Committee chairman Philip Dunne said: “Globally, banks continue to pump trillions of dollars into fossil fuels, and we are not turning the dial fast enough to tackle the climate crisis.”
He urged ministers to “swiftly implement” mandatory transition plans — to avoid self-defeating ‘comply or explain’ policies — UK green taxonomy and carbon leakage mitigation measures.
And Dunne warned that “any delay” could “send mixed messages to the financial sector that the UK is wavering on its COP26 ambitions to become the first net zero-aligned financial centre”.
It comes as a report by centrist thinktank Demos said mandating firms to put environmental, social and governance (ESG) measures at the heart of their “directors’ duties” via reforming the UK Companies Act could lead to a seven per cent — or £149bn – boost to UK GDP a year.

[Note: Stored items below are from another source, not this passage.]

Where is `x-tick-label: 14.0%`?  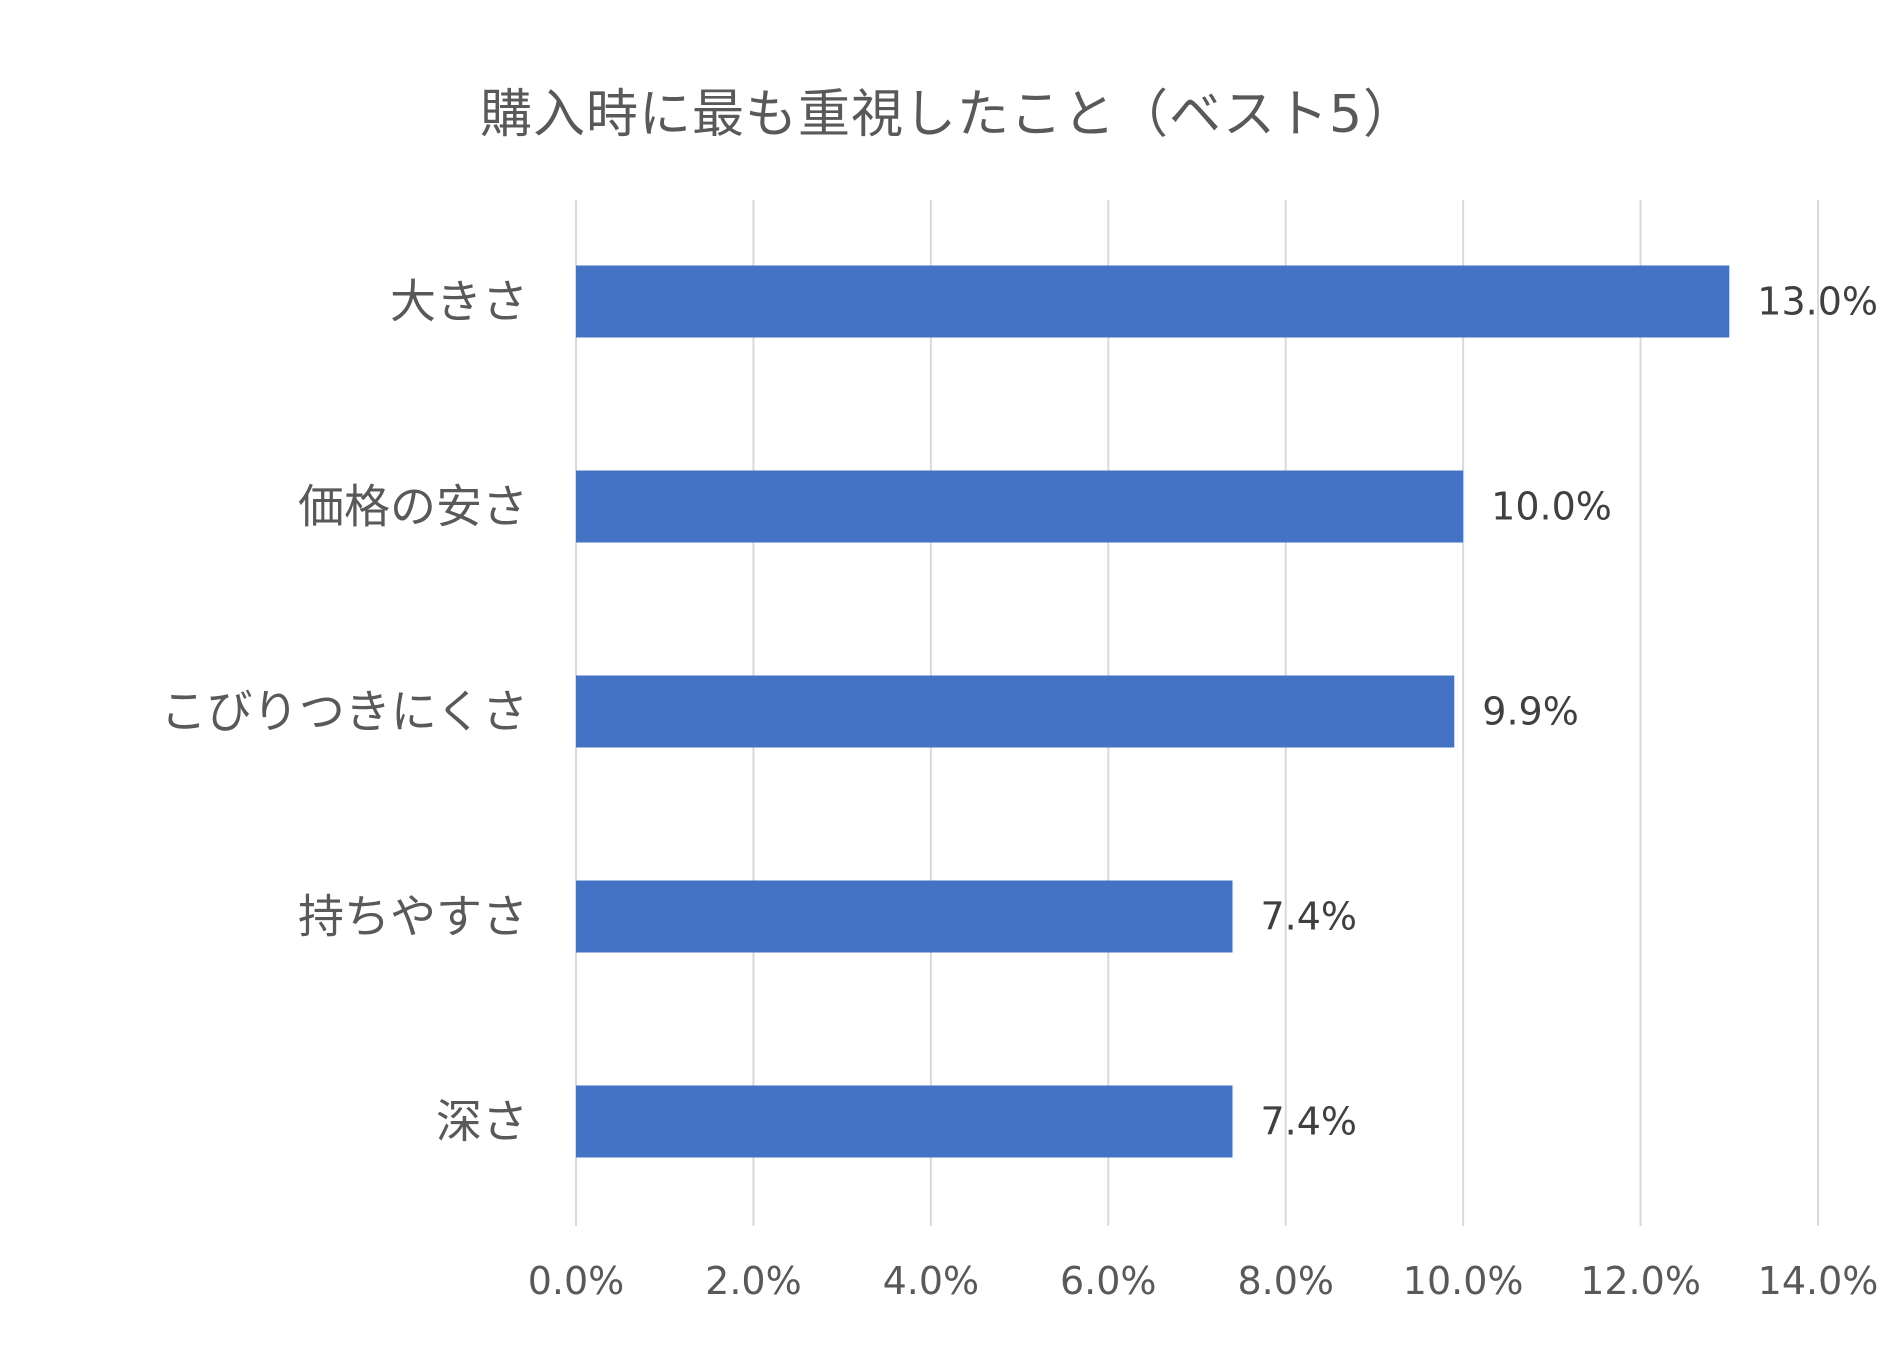 x-tick-label: 14.0% is located at coordinates (1818, 1281).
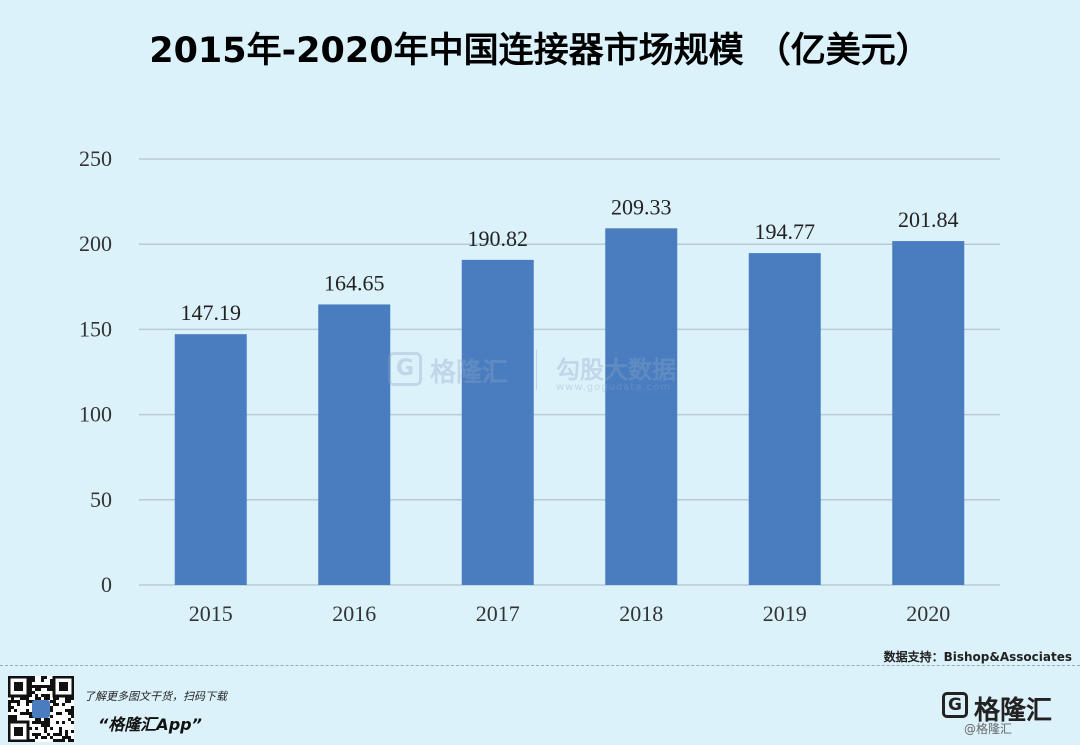 This screenshot has width=1080, height=745. Describe the element at coordinates (955, 705) in the screenshot. I see `brand-g-icon: G` at that location.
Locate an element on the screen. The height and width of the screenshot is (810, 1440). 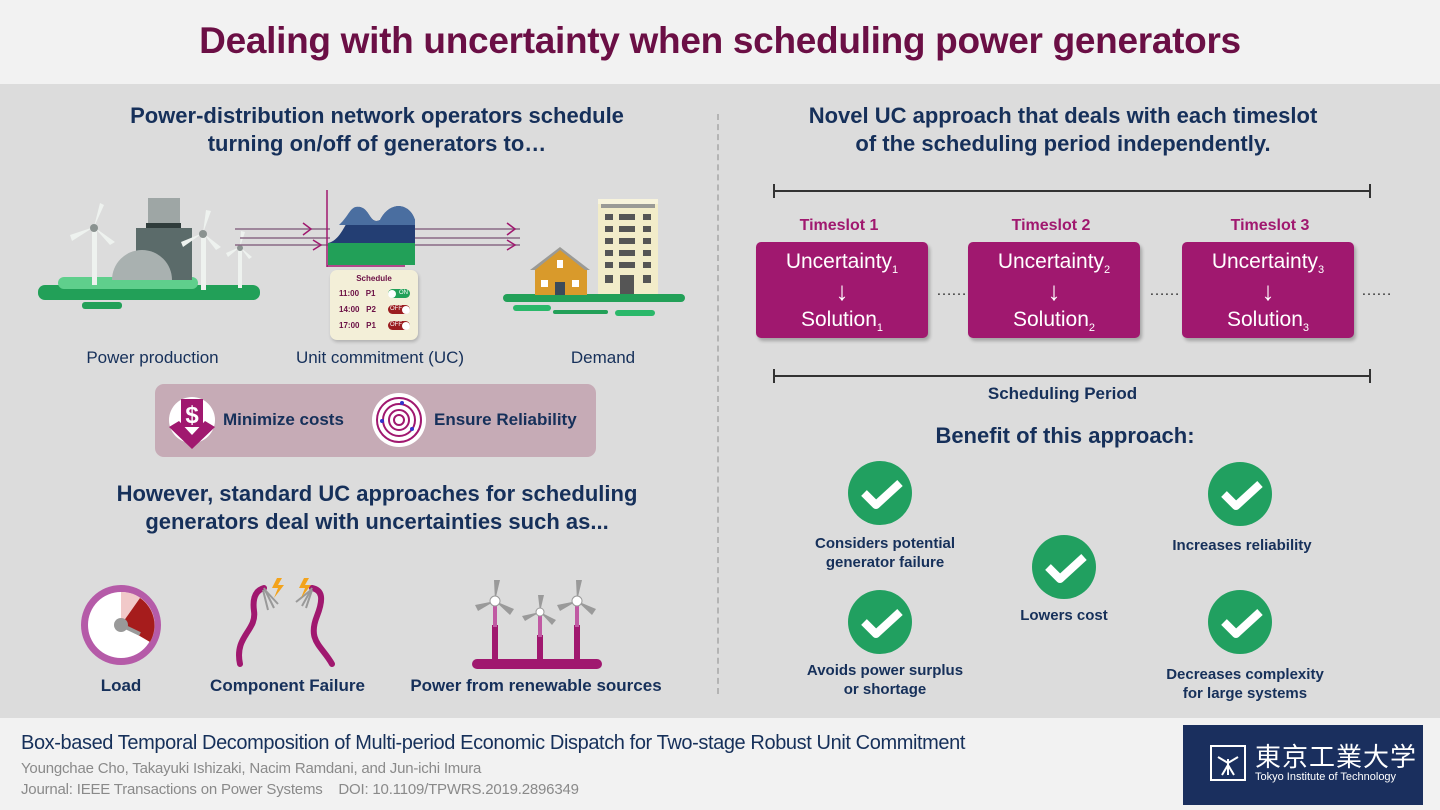
goal-ensure-reliability: Ensure Reliability is located at coordinates (506, 420).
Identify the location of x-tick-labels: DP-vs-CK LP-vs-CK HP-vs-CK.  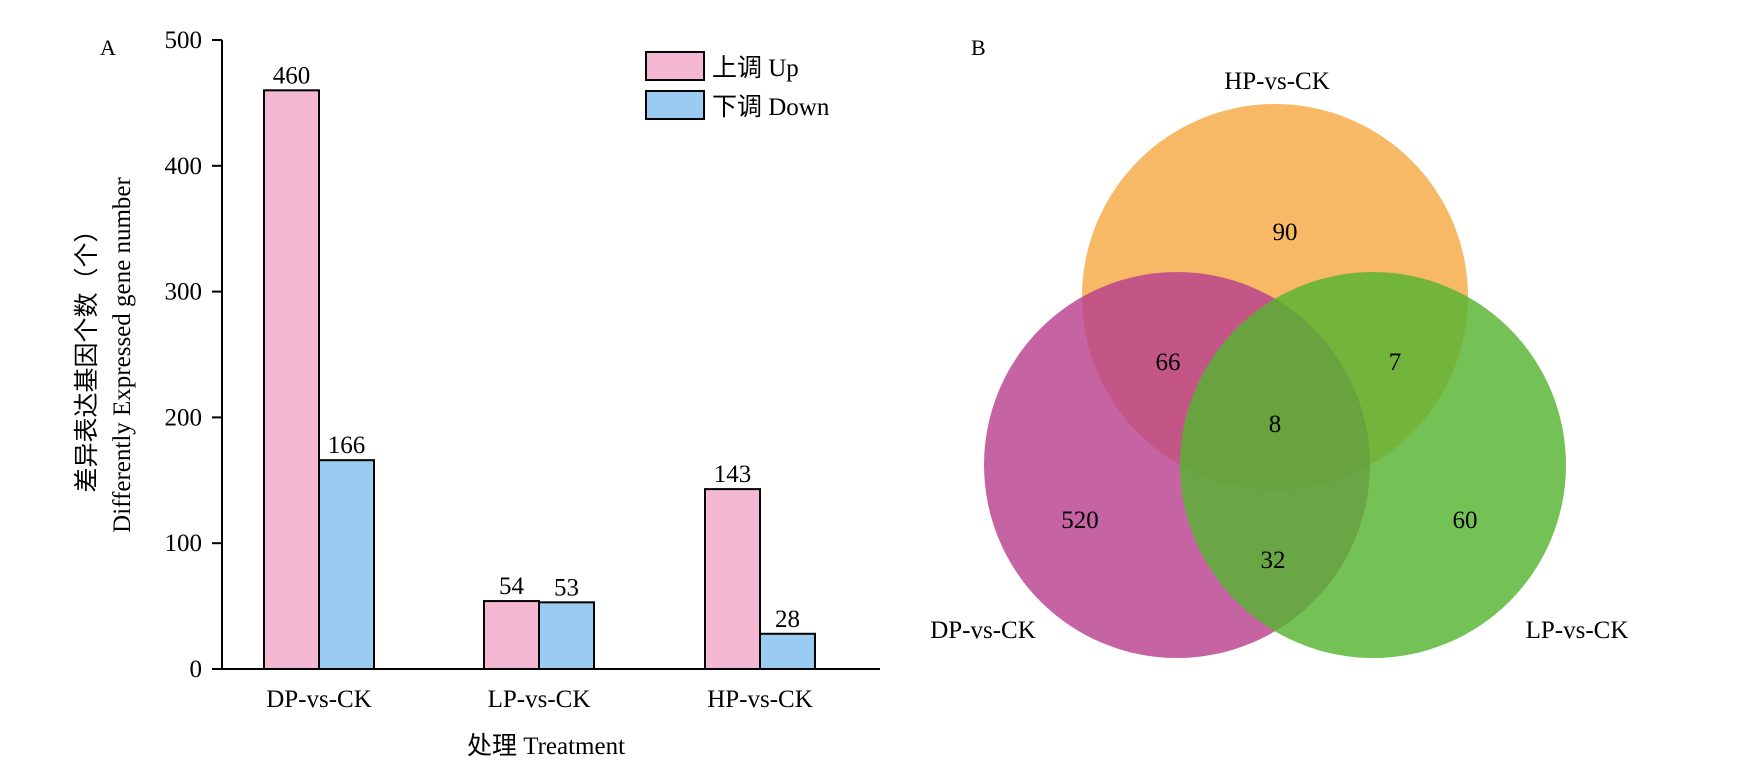
(540, 700).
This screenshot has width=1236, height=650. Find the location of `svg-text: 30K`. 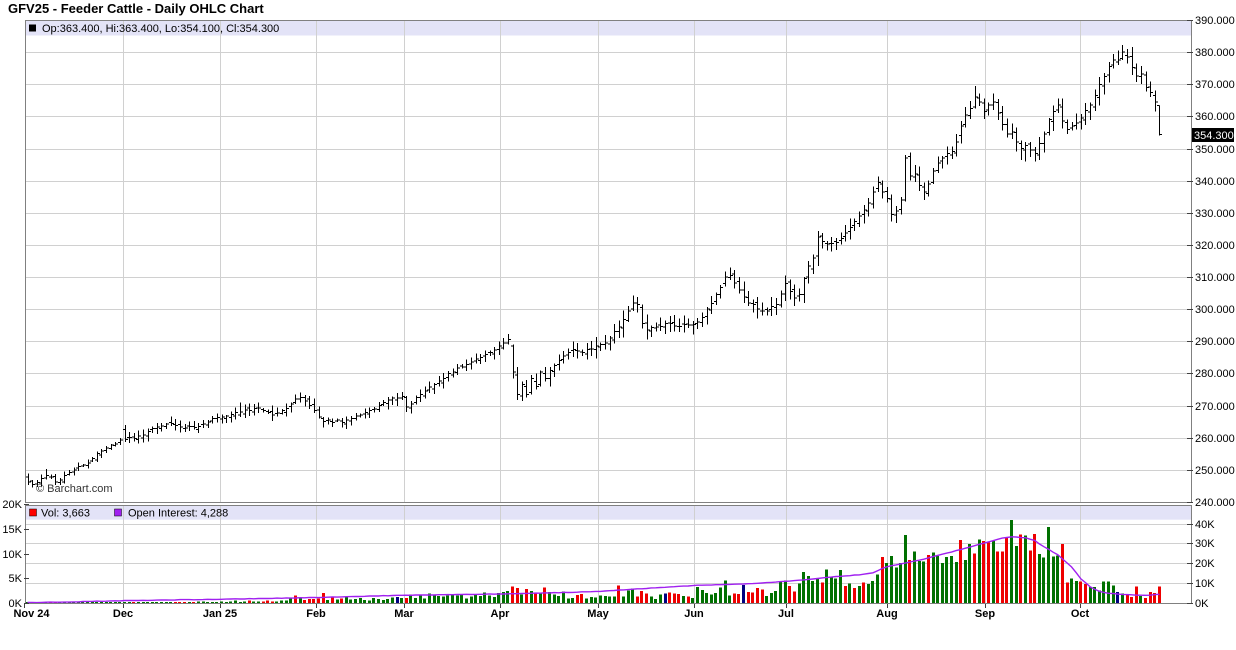

svg-text: 30K is located at coordinates (1205, 544).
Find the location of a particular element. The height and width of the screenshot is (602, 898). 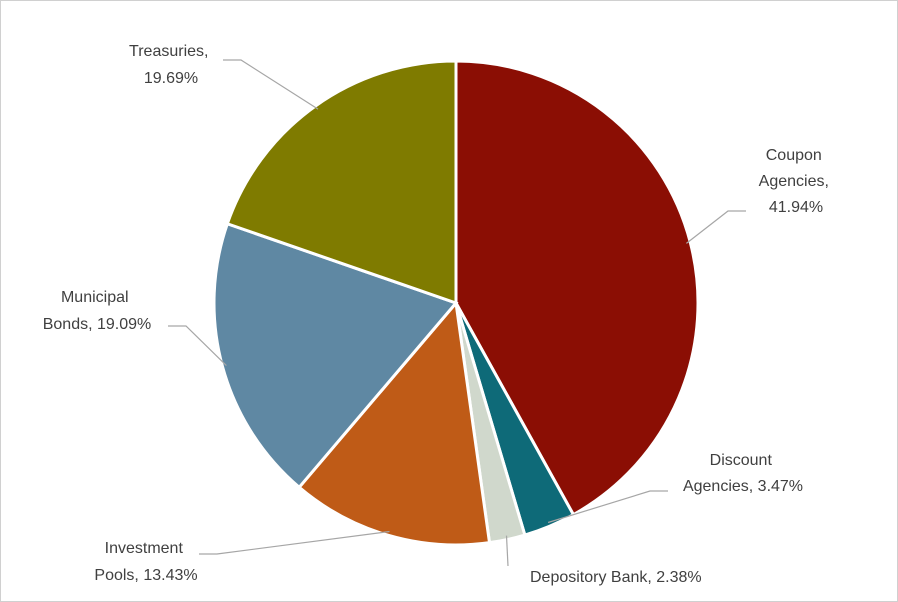

leader-line-municipal-bonds is located at coordinates (198, 346).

In 2021, global banks financed approximately $742 billion on fossil fuels, while fossil fuel investment continues to significantly outpace renewables, the report stated.
But in 2023, the Global Green Finance Index ranked London as the leading green finance centre for the fourth time – and MPs are urging ministers to take action to maintain this.
They want to see a compulsory task force on nature-related financial disclosures (TNFD) within the next five years, and a carbon border adjustment mechanism as soon as possible.
While the government should publish quarterly reports highlighting moves towards energy independence while staying on track to meet net zero, the report urged, as well as calling for an independent body to be tasked with tracking net zero and high-carbon investment.
“Enormous strides have been made in the last few years to champion a low carbon economy, but we’re at risk of this good work stalling through complacency,” Dunne added.
“Government must turbocharge its efforts once again in green finance.
“It is an enormous opportunity to shape the carbon financial markets of the future, yet the market alone cannot revolutionise in the way needed.”
A government spokesperson said: “This report fails to recognise the huge progress we’ve made in funding renewables, having attracted £200bn in low carbon investment since 2010, with a further £100bn expected by 2030 – powering up Britain and supporting up to 480,000 jobs.
“At this week’s Global Investment Summit, we also attracted nearly £30bn worth of commitments to invest in a range of projects including renewables production, grid capacity and heat pump manufacturing.
“We were the first major country to publish a green finance strategy in 2019, which we are using to further strengthen our leadership in green finance and provide the financial backing for our energy security, net zero and environmental targets.”
Ian Bhullar, principle for strategic and sustainability policy at banking trade body UK Finance, told City A.M.: “The UK is a global centre for financial services, and green finance will play a key part in delivering the transition to net zero, by providing capital to the low-carbon sectors of the future and supporting high-emitting sectors with finance to transition rapidly.
“But the Environmental Audit Committee is absolutely right that to deliver this transition activity, the City needs a clear policy framework, including tracking levels of investment into net zero and making sure that government funding for businesses is aligned with policy plans. These are things we recently called for in our Mobilising Capital for the Net Zero Transition paper.”